EXPLORE THE MATERIAL:
- 1) List every date-and-time stamp that appears in the forum thread about multiple exposures of the ocean.
- 2) According to the thread on multiple exposures, what look do subjects have when shot against a light background?
- 3) Continue the forum thread about multiple exposures of the ocean from its last sentence.

GIVEN TEXT:
◇ ◇ ◇ ◇
I wanna take a bunch of multiple exposure stuff of the ocean, but i don't know how to expose for it.

Thanks for your help, i'm leaving tommorow morning, so i'd like to know quick if possible.

• 08-04-2004, 10:21 PM
PhotoTyler
oooh! okay, that makes sense! thank you a lot, and thanks more for a quick response.
• 08-04-2004, 11:00 PM
Aggie
also some quick tricks for multi exposures. Anything against a light background has an etheral look, almost ghost like. Those against a dark background will stand out and be very sharp.
• 08-04-2004, 11:06 PM
Jim Moore
I've said it before and I'll say it again.......

Jim
• 08-05-2004, 03:35 AM
Les McLean
Quote:

Originally Posted by PhotoTyler
How much do you underexpose for multiple exposure? How many stops for each extra shot?

I wanna take a bunch of multiple exposure stuff of the ocean, but i don't know how to expose for it.

Thanks for your help, i'm leaving tommorow morning, so i'd like to know quick if possible.

Take a meter reading as normal with the lens fully stopped down. Decide which shutter speed you want to use, clearly it must be a faster shutter speed than indicated by the meter reading. To arrive at the number of exposures needed using the faster shutter speed divide the slower speed into the faster speed. For example, the meter reading is 1/4 second at f22 but you wish to use 1/125th second at f22, divide 125 by 4, the answer is 31 multiple exposures at 1/125th. As a check that the multiple exposure is correct first make single exposure using the metered reading and then make your multiple exposure. When the film is developed the two adjacent negatives should be almost identical in density.
◇ ◇ ◇ ◇
EXERCISE DATA:
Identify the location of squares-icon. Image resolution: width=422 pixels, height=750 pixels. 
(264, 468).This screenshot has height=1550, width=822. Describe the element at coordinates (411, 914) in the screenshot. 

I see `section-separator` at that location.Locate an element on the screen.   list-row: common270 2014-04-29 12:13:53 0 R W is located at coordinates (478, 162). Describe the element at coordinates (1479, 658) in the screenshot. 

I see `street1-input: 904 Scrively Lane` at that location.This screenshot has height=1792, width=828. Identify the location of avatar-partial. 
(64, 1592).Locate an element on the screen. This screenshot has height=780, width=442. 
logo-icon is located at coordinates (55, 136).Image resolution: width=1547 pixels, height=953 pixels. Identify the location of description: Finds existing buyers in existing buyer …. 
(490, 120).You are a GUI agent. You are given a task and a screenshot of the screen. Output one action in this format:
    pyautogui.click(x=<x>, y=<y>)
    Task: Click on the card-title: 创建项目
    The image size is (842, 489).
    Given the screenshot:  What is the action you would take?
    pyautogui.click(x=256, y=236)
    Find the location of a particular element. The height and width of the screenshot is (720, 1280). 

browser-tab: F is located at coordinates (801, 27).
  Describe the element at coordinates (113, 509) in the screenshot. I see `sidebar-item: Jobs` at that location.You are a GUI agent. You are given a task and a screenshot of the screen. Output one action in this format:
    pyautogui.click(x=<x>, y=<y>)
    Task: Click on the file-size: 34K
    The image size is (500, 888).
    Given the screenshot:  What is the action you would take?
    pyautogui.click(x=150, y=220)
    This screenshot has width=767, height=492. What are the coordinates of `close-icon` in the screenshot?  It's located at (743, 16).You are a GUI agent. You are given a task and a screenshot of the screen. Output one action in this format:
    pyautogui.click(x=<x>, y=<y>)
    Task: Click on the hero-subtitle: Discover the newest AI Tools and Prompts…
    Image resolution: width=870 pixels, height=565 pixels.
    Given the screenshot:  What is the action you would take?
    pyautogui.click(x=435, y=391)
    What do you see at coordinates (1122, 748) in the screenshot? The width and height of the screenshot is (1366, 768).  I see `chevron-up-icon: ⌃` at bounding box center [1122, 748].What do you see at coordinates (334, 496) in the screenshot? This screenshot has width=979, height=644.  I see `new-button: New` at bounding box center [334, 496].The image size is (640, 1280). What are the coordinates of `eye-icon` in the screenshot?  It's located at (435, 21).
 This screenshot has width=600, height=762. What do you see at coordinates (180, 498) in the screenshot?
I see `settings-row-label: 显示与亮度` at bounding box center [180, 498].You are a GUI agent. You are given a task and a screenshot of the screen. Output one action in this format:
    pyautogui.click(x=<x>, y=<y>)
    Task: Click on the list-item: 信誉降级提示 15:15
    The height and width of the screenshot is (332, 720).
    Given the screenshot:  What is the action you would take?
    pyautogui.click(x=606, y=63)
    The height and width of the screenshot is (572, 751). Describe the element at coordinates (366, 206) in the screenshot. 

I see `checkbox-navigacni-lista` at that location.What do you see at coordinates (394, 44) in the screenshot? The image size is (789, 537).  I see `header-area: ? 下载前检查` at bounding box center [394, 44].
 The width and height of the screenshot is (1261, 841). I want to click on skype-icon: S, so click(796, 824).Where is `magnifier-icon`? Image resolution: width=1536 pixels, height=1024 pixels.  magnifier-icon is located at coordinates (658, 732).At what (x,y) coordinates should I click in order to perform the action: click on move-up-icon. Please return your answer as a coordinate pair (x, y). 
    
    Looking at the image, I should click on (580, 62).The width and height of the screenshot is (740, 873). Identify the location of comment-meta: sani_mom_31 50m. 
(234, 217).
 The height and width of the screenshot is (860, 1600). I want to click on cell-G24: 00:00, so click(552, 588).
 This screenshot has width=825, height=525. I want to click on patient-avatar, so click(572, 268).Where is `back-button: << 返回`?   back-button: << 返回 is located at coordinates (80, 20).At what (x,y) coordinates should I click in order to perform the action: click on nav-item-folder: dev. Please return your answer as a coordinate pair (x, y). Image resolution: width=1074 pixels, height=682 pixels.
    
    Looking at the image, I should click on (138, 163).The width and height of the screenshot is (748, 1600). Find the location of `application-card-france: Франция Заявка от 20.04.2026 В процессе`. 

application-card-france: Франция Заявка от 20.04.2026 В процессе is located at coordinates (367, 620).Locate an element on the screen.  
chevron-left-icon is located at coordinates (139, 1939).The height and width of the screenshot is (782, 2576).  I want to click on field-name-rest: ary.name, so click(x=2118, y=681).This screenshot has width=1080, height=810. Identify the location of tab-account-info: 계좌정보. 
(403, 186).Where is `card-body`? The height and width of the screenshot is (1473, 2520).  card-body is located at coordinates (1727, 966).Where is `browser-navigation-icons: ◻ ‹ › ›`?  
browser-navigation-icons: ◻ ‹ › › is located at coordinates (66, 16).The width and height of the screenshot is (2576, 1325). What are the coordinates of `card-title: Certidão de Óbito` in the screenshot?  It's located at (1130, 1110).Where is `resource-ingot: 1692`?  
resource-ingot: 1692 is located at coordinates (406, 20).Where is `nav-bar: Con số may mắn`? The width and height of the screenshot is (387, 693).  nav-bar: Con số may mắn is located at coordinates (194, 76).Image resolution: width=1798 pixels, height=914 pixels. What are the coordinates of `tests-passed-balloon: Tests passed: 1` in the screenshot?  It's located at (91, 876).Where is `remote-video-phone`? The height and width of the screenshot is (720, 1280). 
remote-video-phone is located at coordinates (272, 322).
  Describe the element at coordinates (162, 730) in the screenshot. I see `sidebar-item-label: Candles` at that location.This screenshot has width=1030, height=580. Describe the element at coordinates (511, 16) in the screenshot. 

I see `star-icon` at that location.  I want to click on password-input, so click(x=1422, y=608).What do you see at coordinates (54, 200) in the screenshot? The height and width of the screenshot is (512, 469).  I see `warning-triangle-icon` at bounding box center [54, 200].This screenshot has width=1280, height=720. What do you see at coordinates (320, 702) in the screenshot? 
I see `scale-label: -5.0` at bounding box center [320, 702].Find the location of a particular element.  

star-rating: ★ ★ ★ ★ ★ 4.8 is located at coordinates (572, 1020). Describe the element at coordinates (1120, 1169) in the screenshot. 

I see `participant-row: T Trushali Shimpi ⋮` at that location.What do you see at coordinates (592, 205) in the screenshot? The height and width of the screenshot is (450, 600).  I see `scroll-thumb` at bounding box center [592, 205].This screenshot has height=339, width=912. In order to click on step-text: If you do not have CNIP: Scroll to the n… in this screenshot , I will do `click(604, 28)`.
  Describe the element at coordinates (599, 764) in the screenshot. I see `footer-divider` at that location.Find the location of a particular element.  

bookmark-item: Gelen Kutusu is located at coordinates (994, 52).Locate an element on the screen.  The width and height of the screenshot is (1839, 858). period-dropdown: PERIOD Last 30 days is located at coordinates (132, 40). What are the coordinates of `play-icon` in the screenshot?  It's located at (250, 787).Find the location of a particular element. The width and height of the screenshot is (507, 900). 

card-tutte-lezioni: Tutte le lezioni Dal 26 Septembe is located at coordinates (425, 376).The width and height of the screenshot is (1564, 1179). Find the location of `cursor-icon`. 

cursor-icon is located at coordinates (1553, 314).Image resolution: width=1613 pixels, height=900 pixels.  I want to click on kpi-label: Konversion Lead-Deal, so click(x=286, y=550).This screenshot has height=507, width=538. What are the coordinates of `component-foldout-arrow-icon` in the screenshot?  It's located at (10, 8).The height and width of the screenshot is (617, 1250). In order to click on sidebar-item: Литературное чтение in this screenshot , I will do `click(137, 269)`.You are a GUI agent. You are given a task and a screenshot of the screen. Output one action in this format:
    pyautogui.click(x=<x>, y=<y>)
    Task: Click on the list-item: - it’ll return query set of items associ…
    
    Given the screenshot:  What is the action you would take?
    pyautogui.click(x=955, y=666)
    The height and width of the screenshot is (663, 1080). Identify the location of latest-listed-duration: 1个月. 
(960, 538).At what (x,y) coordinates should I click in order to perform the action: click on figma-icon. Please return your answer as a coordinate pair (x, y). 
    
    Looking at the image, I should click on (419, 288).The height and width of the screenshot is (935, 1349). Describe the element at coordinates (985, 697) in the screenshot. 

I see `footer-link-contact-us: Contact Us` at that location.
◇ ◇ ◇ ◇
OUTPUTS IN ORDER:
- 1)
08-04-2004, 10:21 PM
08-04-2004, 11:00 PM
08-04-2004, 11:06 PM
08-05-2004, 03:35 AM

- 2) They have an ethereal, almost ghostlike look.

- 3)
I've used this method for nearly 30 years and found it very reliable. The image of Roughting Linn on the home page is a multiple exposure.
• 08-05-2004, 06:22 AM
PhotoTyler
Thank you guys! this will help a ton! you guys on here are the most helpful people on the interenet, especially in photogrpahy! Thanks!
• 08-05-2004, 09:44 AM
tbm
Multiple exposures
An easy method is to double the film speed for the first shot and double it again for the second. For example, if you are using, say, Delta 100, your first shot would be taken with your camera set at a film speed of 200, then you would change the camera film speed to 400 and shoot the second one. For a third exposure you would double the 400 to 800.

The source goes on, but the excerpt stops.